(WHAT IS NEEDED)
In the listing below, find the line with "has height=820, width=1456." and the line with "Given: Click the 'Temps". Repeat those two lines and all lines between them exactly.
════════════════════
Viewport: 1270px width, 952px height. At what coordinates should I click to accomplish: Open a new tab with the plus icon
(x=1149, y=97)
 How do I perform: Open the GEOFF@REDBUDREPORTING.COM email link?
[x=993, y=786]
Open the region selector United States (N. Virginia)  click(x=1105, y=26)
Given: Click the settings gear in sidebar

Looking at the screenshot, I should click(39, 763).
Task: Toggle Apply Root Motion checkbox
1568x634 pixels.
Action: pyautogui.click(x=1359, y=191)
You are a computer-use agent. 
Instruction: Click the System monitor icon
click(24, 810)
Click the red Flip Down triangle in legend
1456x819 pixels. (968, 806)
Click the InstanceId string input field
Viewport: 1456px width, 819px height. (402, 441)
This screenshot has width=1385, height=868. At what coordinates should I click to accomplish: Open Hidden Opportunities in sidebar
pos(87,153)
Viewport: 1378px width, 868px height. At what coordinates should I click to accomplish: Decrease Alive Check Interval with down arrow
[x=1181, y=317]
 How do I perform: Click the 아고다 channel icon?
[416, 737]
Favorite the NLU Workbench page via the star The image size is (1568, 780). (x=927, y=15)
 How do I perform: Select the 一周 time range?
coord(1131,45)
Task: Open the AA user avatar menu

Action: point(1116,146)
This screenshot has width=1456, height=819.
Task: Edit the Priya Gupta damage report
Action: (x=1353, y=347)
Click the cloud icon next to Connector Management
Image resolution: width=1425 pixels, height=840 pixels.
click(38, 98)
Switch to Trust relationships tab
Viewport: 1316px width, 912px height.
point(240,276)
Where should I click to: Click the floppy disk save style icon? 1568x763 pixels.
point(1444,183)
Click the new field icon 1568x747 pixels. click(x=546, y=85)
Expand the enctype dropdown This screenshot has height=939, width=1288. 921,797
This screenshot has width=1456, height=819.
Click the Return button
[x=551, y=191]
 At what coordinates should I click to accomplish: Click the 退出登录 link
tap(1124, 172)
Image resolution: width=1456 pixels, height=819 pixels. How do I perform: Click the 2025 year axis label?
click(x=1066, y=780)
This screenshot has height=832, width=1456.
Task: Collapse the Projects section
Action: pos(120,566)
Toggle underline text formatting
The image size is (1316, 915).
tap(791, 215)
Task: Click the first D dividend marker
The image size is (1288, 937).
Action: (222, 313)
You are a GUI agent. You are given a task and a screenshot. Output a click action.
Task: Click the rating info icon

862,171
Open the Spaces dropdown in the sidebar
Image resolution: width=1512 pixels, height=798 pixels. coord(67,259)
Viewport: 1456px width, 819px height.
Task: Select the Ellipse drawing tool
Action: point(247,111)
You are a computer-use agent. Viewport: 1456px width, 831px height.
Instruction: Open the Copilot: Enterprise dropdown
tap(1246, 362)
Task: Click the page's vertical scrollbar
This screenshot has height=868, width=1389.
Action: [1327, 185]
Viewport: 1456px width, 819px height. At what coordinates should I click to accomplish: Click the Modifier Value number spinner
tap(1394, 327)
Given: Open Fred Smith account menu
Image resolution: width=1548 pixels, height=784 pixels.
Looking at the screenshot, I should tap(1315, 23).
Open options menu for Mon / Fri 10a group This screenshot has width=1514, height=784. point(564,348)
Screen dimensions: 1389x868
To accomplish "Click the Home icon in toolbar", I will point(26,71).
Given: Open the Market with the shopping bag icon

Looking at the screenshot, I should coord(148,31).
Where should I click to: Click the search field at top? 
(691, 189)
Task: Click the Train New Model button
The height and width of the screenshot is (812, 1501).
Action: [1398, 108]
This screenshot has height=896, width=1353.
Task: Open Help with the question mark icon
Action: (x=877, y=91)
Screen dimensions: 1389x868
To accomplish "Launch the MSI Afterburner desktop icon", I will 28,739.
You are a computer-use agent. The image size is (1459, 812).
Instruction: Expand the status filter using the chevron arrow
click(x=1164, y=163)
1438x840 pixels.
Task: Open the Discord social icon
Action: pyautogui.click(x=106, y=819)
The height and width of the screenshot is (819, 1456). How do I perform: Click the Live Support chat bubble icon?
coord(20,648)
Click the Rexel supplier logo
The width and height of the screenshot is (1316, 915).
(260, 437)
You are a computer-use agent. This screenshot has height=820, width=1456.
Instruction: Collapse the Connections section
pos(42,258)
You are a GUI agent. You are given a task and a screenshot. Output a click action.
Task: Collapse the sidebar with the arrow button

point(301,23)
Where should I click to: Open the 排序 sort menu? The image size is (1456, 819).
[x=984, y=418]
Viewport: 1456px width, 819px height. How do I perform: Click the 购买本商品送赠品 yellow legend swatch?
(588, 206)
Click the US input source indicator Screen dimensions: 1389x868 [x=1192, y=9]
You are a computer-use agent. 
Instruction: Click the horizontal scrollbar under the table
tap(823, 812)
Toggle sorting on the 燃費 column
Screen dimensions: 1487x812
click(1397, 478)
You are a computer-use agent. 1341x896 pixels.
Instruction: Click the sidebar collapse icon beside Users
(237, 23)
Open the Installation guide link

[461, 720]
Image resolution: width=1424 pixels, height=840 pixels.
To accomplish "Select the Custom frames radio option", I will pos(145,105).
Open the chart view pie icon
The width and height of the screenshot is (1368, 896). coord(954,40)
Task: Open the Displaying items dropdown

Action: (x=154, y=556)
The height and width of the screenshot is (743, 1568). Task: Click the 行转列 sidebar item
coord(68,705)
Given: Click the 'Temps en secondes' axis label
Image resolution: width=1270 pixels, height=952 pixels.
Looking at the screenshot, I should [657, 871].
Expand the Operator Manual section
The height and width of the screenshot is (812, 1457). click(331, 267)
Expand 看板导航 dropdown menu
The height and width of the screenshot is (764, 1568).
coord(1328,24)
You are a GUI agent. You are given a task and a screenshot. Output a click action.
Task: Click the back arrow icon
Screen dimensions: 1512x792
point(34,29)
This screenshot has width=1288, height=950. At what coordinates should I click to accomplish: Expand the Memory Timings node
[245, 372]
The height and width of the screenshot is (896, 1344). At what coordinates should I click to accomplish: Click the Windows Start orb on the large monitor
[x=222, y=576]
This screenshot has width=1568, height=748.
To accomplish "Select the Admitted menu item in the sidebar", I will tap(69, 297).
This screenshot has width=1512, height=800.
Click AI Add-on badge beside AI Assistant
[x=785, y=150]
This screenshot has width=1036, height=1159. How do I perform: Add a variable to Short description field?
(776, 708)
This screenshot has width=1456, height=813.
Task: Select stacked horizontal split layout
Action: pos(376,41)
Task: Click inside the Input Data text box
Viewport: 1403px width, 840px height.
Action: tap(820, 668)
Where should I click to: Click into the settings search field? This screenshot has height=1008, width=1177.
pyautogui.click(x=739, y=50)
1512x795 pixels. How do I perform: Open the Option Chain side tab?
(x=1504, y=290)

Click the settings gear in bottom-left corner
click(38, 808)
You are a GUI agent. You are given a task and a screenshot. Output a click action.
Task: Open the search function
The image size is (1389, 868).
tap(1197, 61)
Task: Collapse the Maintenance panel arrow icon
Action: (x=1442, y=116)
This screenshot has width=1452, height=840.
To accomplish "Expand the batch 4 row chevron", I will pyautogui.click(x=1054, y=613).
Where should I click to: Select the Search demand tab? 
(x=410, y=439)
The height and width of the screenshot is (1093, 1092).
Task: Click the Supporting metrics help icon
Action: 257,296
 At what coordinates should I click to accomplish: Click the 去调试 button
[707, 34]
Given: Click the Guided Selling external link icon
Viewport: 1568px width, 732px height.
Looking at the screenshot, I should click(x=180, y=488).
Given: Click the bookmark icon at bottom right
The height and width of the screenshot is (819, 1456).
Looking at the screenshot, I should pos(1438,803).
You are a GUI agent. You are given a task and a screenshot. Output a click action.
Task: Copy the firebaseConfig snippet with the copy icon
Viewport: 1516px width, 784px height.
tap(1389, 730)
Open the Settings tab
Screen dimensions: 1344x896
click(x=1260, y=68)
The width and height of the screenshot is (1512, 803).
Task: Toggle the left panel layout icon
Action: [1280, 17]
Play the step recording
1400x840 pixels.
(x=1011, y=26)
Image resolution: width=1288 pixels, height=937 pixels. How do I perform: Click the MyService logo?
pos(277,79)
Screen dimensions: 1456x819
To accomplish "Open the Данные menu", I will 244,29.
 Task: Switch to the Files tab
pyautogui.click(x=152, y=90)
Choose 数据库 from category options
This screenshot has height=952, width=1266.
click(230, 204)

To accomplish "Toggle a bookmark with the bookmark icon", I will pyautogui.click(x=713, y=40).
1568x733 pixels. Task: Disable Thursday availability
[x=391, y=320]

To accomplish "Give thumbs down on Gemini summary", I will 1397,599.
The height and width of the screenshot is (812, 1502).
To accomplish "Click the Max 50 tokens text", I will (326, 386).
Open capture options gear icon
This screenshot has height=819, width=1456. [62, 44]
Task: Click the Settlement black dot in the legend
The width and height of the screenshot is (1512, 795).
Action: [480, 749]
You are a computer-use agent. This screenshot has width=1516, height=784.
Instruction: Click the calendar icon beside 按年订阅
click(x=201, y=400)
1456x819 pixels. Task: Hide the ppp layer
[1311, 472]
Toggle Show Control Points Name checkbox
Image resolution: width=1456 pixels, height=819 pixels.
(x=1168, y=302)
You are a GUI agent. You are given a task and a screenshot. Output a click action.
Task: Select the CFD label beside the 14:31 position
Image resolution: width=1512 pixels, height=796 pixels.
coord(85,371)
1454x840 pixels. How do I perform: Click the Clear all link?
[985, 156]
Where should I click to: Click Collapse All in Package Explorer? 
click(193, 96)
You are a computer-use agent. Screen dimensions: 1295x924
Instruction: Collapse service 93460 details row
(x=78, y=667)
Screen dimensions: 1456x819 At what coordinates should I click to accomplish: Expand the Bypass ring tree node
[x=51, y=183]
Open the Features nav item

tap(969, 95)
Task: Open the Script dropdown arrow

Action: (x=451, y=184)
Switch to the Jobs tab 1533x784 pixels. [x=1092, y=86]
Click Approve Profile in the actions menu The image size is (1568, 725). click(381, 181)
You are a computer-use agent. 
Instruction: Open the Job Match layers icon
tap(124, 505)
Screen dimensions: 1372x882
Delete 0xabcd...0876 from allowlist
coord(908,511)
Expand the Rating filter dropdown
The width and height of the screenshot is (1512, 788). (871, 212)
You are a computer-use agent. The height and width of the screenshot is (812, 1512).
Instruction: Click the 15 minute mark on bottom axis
════════════════════
(COMPLETED TASK)
You are a computer-use agent. This screenshot has height=820, width=1456.
Instruction: Collapse the Connections section
pos(42,258)
You are a GUI agent. You are given a task and a screenshot. Output a click action.
Task: Collapse the sidebar with the arrow button

point(301,23)
Where should I click to: Open the 排序 sort menu? The image size is (1456, 819).
[x=984, y=418]
Viewport: 1456px width, 819px height. How do I perform: Click the 购买本商品送赠品 yellow legend swatch?
(588, 206)
Click the US input source indicator Screen dimensions: 1389x868 [x=1192, y=9]
You are a computer-use agent. 
Instruction: Click the horizontal scrollbar under the table
tap(823, 812)
Toggle sorting on the 燃費 column
Screen dimensions: 1487x812
click(1397, 478)
You are a computer-use agent. 1341x896 pixels.
Instruction: Click the sidebar collapse icon beside Users
(237, 23)
Open the Installation guide link

[461, 720]
Image resolution: width=1424 pixels, height=840 pixels.
To accomplish "Select the Custom frames radio option", I will pos(145,105).
Open the chart view pie icon
The width and height of the screenshot is (1368, 896). coord(954,40)
Task: Open the Displaying items dropdown

Action: (x=154, y=556)
The height and width of the screenshot is (743, 1568). Task: Click the 行转列 sidebar item
coord(68,705)
Given: Click the 'Temps en secondes' axis label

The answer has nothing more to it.